## Task prompt
Only the lines from the one with "Solidarité, santé et famille (113, 1142)" to the end of the data below should be returned, each exactly as it stands.

## Entries supplied

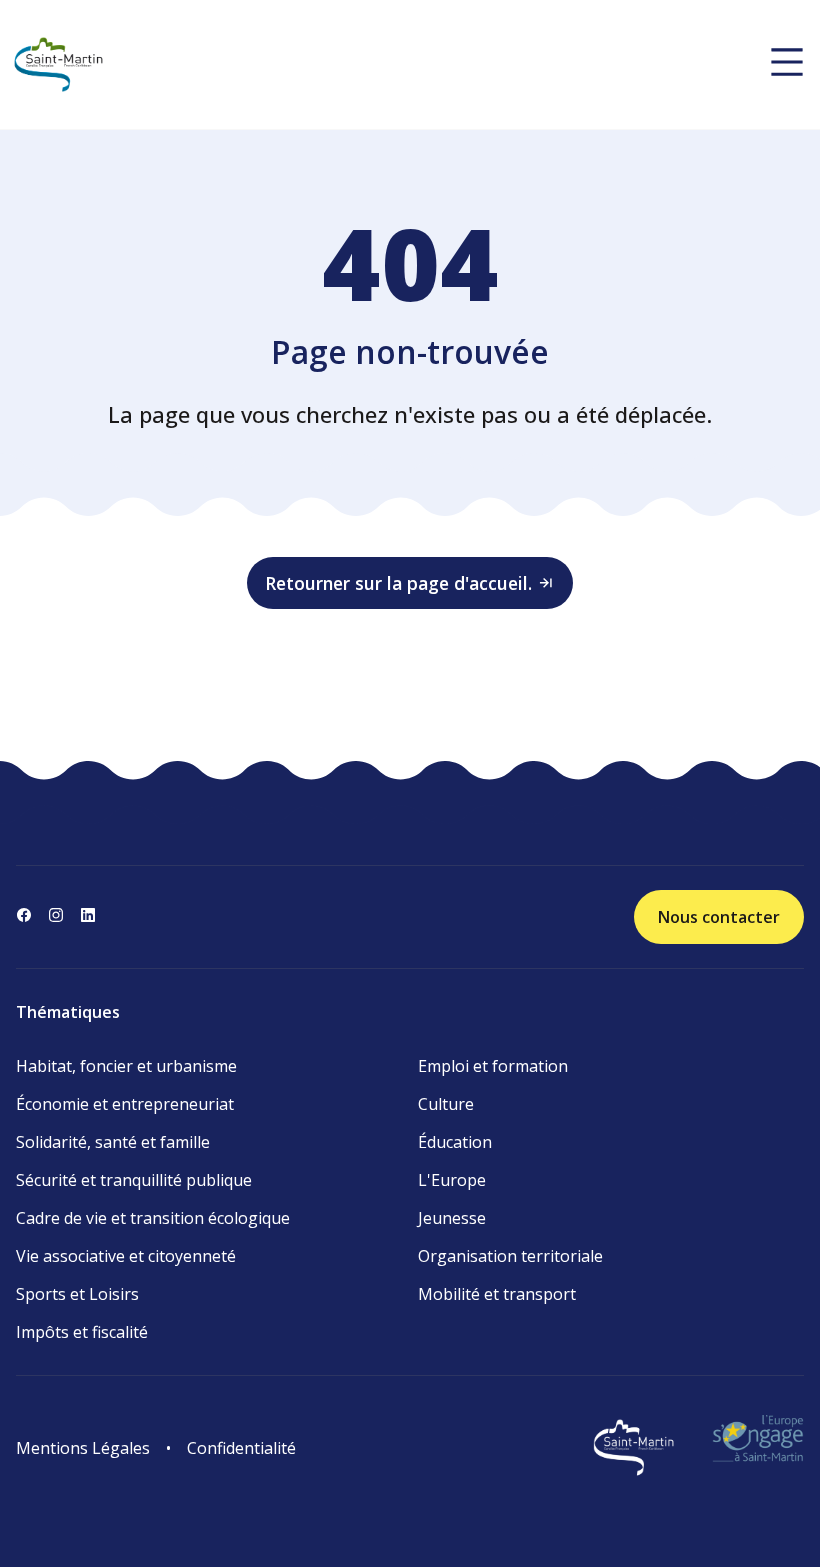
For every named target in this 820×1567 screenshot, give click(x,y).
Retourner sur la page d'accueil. (398, 583)
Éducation (455, 1142)
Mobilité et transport (497, 1294)
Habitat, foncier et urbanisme (126, 1066)
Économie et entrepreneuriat (125, 1104)
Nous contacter (719, 917)
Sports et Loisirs (77, 1294)
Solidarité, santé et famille (113, 1142)
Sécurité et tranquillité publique (134, 1180)
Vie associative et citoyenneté (126, 1256)
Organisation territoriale (510, 1256)
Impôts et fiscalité (82, 1332)
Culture (446, 1104)
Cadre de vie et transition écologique (153, 1218)
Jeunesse (452, 1218)
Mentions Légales (83, 1448)
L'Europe (452, 1180)
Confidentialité (241, 1448)
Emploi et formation (493, 1066)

## Exercise solution
Solidarité, santé et famille (113, 1142)
Sécurité et tranquillité publique (134, 1180)
Vie associative et citoyenneté (126, 1256)
Organisation territoriale (510, 1256)
Impôts et fiscalité (82, 1332)
Culture (446, 1104)
Cadre de vie et transition écologique (153, 1218)
Jeunesse (452, 1218)
Mentions Légales (83, 1448)
L'Europe (452, 1180)
Confidentialité (241, 1448)
Emploi et formation (493, 1066)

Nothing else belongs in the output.